_DATASET_

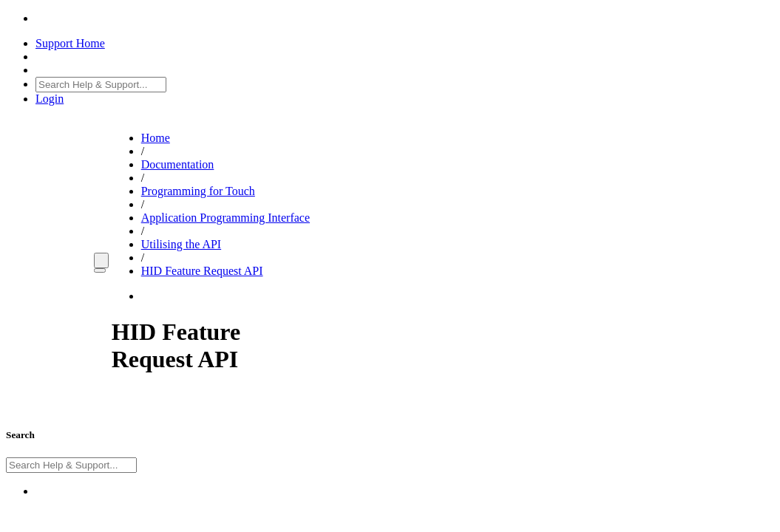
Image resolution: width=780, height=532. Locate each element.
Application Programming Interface (225, 217)
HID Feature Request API (202, 270)
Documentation (177, 164)
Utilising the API (181, 244)
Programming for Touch (198, 191)
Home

_EXERCISE INSTRUCTIONS_
Repeat every line of the rows above, requests included, but multiply each answer coordinate by 2.15 and round it to a whole number, rounding halves up. Leave everything else unchanged and leave out the pictures.

_COMPLETE OUTPUT_
Image resolution: width=780, height=532. Locate each element.
Application Programming Interface (484, 467)
HID Feature Request API (434, 581)
Documentation (381, 353)
Utilising the API (389, 525)
Programming for Touch (426, 411)
Home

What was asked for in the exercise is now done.